- Short exercise: Retype the records word for word, beginning with the line containing "Given: Click the green HNG treemap tile" and continuing through the final line of the records.

- Data provided:
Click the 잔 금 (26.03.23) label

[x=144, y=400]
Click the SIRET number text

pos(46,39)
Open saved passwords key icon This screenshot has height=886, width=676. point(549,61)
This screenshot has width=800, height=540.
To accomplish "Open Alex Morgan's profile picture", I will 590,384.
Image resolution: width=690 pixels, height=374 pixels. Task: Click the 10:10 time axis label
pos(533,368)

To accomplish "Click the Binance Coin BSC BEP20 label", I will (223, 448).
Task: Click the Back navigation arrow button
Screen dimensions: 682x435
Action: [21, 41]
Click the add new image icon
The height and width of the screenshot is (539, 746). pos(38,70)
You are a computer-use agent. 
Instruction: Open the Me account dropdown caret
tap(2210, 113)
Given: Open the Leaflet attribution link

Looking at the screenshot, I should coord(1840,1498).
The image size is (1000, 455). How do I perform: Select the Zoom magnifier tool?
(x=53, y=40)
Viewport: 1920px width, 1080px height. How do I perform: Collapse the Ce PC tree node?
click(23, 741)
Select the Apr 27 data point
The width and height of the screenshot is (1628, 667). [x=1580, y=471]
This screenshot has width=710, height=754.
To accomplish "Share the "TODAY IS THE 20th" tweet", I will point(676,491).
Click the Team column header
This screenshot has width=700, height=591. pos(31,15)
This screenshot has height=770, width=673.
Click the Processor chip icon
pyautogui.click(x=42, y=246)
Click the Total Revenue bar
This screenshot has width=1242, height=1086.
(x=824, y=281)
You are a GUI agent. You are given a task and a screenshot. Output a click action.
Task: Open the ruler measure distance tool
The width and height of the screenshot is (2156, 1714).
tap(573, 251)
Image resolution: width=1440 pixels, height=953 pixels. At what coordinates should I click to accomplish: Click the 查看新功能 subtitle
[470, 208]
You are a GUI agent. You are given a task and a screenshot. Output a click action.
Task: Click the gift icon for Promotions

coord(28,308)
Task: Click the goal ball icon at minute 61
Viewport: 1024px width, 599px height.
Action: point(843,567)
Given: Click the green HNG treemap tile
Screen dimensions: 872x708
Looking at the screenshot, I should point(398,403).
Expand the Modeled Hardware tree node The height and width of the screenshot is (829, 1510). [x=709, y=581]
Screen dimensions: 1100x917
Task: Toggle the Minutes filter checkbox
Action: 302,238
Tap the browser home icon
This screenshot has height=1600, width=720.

- Response below:
Given: Click the green HNG treemap tile
Screen dimensions: 872x708
Looking at the screenshot, I should point(398,403).
Expand the Modeled Hardware tree node The height and width of the screenshot is (829, 1510). [x=709, y=581]
Screen dimensions: 1100x917
Task: Toggle the Minutes filter checkbox
Action: 302,238
Tap the browser home icon
This screenshot has height=1600, width=720.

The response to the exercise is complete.